(1) A term of an enterprise agreement is a discriminatory term to the extent that it discriminates against an employee covered by the agreement because of, or for reasons including, the employee's race, colour, sex, sexual orientation, breastfeeding, gender identity, intersex status, age, physical or mental disability, marital status, family or carer's responsibilities, pregnancy, religion, political opinion, national extraction or social origin.
Certain terms are not discriminatory terms
(2) A term of an enterprise agreement does not discriminate against an employee:
(a) if the reason for the discrimination is the inherent requirements of the particular position concerned; or
(b) merely because it discriminates, in relation to employment of the employee as a member of the staff of an institution that is conducted in accordance with the doctrines, tenets, beliefs or teachings of a particular religion or creed:
(i) in good faith; and
(ii) to avoid injury to the religious susceptibilities of adherents of that religion or creed; or
(c) if the term is a special measure to achieve equality--to the extent that action that may be taken because of the term is not unlawful under any anti-discrimination law in force in a place where the action may occur.
(3) A term of an enterprise agreement does not discriminate against an employee merely because it provides for wages for:
(a) all junior employees, or a class of junior employees; or
(b) all employees with a disability, or a class of employees with a disability; or
(c) all employees to whom training arrangements apply, or a class of employees to whom training arrangements apply.
Special measures to achieve equality
(4) A term of an enterprise agreement is a special measure to achieve equality if:
(a) the term has the purpose of achieving substantive equality for employees or prospective employees who have a particular attribute or a particular kind of attribute (as the case may be) mentioned in subsection (1), or a particular combination of these; and
Note: For example, a term that has the purpose of achieving substantive equality for employees who are female and have a physical or mental disability.

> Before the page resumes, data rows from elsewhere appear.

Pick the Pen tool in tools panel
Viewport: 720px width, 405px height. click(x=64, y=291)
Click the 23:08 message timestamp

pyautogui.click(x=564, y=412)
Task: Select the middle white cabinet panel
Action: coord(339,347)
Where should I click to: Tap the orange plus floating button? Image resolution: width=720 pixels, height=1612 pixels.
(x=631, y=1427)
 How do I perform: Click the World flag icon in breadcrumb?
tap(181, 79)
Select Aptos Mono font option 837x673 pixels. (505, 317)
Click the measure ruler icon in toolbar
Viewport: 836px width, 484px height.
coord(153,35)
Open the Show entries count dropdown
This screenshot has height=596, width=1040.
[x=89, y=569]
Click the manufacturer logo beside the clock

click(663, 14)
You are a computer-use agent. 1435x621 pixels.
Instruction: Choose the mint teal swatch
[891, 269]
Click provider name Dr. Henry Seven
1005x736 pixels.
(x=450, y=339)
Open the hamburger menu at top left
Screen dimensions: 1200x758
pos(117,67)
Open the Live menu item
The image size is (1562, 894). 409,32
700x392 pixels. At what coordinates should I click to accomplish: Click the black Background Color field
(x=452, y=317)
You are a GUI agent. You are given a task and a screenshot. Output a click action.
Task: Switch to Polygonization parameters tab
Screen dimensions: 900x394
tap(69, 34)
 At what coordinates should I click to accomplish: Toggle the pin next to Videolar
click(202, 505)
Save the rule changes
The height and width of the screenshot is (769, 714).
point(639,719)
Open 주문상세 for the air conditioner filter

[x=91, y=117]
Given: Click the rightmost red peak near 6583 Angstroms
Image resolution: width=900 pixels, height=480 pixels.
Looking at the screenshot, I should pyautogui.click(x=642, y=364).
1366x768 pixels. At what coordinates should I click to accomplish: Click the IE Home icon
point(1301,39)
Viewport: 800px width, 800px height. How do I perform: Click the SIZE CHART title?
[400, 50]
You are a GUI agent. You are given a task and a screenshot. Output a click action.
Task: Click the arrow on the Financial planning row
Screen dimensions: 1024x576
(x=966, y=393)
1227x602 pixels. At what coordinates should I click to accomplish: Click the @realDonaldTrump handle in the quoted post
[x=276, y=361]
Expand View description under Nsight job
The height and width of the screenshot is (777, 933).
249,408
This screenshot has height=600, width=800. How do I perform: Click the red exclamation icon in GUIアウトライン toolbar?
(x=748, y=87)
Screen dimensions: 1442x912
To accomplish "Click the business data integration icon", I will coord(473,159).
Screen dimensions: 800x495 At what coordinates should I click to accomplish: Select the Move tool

(b) a reasonable person would consider that the term is necessary in order to achieve substantive equality.
(5) A term of an enterprise agreement is to be treated as having the purpose referred to in paragraph (4)(a) if it is:
(a) solely for that purpose; or
(b) for that purpose as well as other purposes, whether or not that purpose is the dominant or substantial one.
(6) However, a term of an enterprise agreement ceases to be a special measure to achieve equality after substantive equality for the employees referred to in paragraph (4)(a) has been achieved.